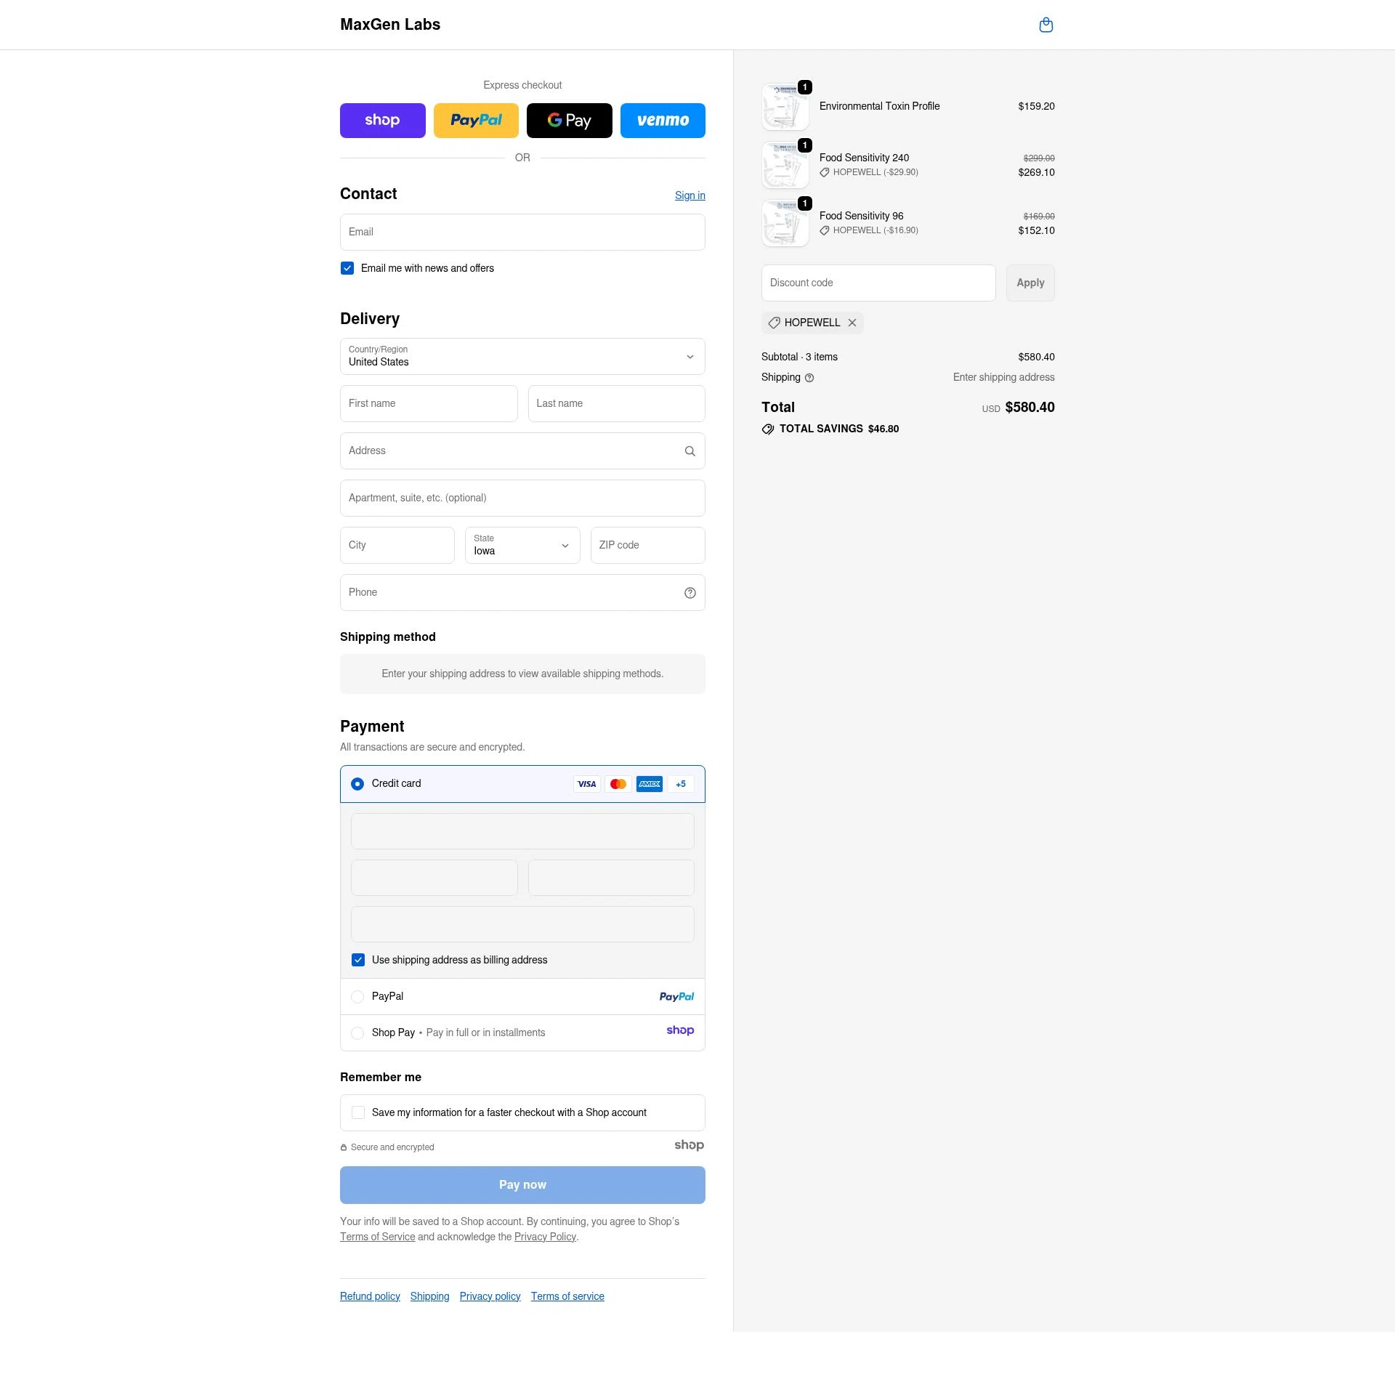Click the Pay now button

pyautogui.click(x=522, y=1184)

----------------------------------------

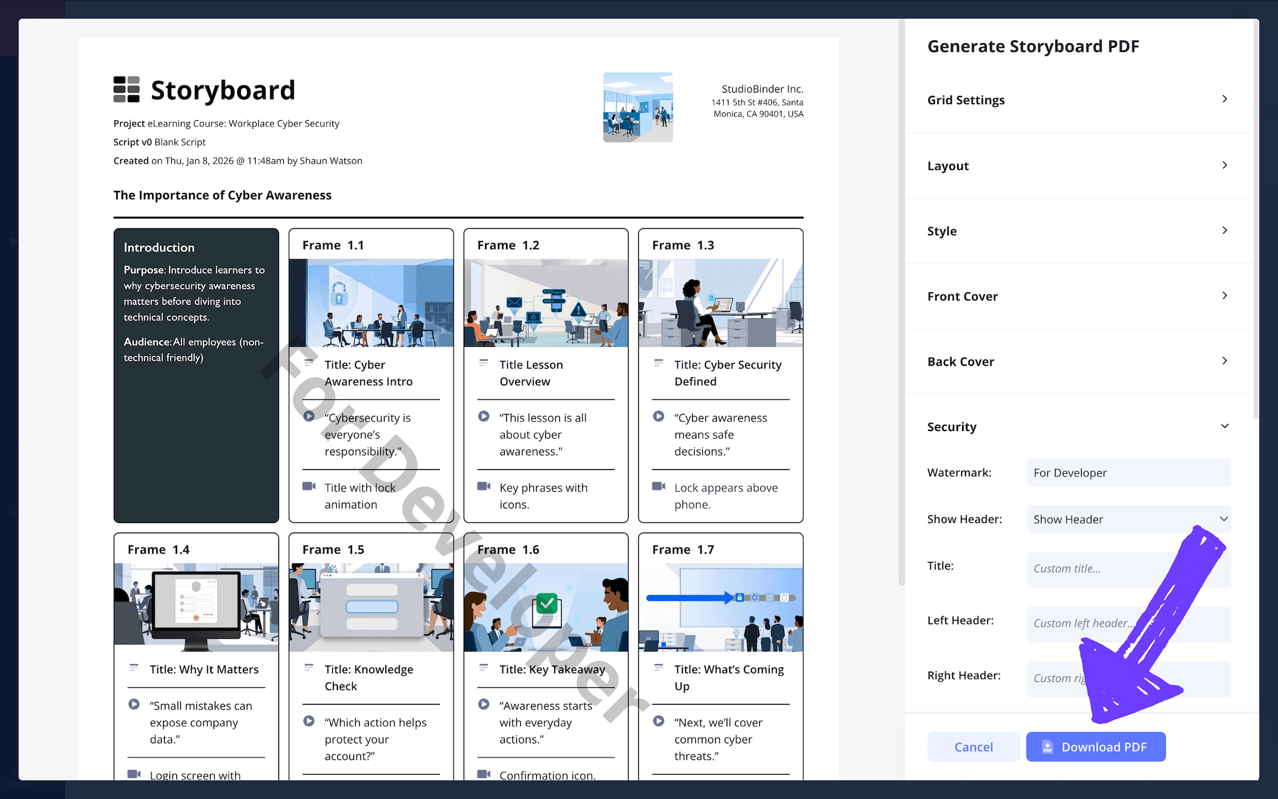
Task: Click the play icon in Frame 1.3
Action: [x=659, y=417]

----------------------------------------

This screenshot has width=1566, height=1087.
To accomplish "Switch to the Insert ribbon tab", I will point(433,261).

----------------------------------------

**Exercise:** Return the lines from the one containing "Click the Pay now button" through the one containing "pyautogui.click(x=522, y=1184)", inclusive, as they appear in the records, leaving out the pictures.

**The response:**
Click the Pay now button

pyautogui.click(x=522, y=1184)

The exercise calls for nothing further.